Related Documentation
- Cloudflare Tool Documentation - DNS configuration
- Hetzner Tool Documentation - Server details
- n8n Documentation - n8n SSL setup
- Architecture - Infrastructure overview
Success Criteria
Before considering SSL setup complete, verify:
✅ Certificate is issued and valid
✅ HTTPS is working in browser
✅ HTTP redirects to HTTPS
✅ Certificate paths are correct in web server config
✅ SSL Labs score is A or A+
✅ Automatic renewal is configured
✅ Renewal test (dry run) passes
✅ Monitoring is set up
✅ Documentation is updated
✅ No SSL warnings in browser
Common Issues
Issue: Certificate request fails (DNS validation)
Symptoms: "DNS problem: NXDOMAIN looking up A for [DOMAIN]"
Solutions:
- Verify DNS is configured correctly:
dig [DOMAIN]
# Should show A record pointing to server IP - Wait for DNS propagation (5-10 minutes)

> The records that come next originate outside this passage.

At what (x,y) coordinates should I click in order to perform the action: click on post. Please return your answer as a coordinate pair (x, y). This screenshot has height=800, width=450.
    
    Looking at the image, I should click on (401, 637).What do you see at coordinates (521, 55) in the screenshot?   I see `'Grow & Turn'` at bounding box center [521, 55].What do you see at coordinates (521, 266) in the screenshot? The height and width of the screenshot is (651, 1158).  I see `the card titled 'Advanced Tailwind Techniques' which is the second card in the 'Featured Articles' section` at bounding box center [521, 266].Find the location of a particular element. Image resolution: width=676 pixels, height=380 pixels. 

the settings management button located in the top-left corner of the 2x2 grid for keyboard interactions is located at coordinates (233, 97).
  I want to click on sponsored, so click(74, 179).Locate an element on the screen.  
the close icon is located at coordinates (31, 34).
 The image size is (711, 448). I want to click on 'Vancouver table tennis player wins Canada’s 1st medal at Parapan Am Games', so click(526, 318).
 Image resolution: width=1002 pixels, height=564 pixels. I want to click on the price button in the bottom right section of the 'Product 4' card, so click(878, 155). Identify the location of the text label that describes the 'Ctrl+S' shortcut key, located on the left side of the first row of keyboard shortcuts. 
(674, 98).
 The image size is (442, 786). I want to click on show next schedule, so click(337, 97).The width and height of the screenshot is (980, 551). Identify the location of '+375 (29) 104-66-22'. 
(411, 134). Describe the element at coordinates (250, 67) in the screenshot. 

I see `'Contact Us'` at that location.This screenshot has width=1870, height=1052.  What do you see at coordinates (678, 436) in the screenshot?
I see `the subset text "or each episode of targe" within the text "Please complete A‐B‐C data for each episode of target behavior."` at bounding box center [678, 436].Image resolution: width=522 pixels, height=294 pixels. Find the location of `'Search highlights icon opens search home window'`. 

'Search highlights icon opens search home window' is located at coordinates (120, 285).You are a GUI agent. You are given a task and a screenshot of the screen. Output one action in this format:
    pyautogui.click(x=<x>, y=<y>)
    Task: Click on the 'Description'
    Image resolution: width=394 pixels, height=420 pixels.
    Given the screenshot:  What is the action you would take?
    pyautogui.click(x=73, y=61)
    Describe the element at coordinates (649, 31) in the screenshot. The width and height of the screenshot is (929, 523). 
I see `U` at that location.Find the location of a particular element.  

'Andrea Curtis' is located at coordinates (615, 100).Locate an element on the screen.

- Test from Cloudflare DNS:
dig @1.1.1.1 [DOMAIN] - Ensure DNS record is not orange-clouded if using Cloudflare
- Try again after waiting
Issue: Port 80 already in use
Symptoms: "Problem binding to port 80: Could not bind to IPv4 or IPv6"
Solutions:
- Check what's using port 80:
lsof -i :80
netstat -tlnp | grep :80 - If Nginx is running, use webroot method instead:
certbot certonly --webroot -w /var/www/html -d [DOMAIN] - Or temporarily stop web server:
systemctl stop nginx
certbot certonly --standalone -d [DOMAIN]
systemctl start nginx
Issue: Certificate not trusted in browser
Symptoms: Browser shows "Not Secure" or certificate warning
Solutions:
- Check certificate chain:
certbot certificates
# Should show "Certificate Path: /etc/letsencrypt/live/[DOMAIN]/fullchain.pem" - Ensure using
fullchain.pemnotcert.pem:ssl_certificate /etc/letsencrypt/live/[DOMAIN]/fullchain.pem; - Reload web server:
systemctl reload nginx - Clear browser cache and test in incognito
Issue: Automatic renewal failing
Symptoms: Renewal emails saying renewal failed
Solutions:
- Test renewal manually:
certbot renew --dry-run - Check logs:
journalctl -u certbot.timer
cat /var/log/letsencrypt/letsencrypt.log - Common causes:
- Port 80 blocked by firewall
- Web server configuration changed
- DNS changed
- Rate limiting (5 renewals per week max)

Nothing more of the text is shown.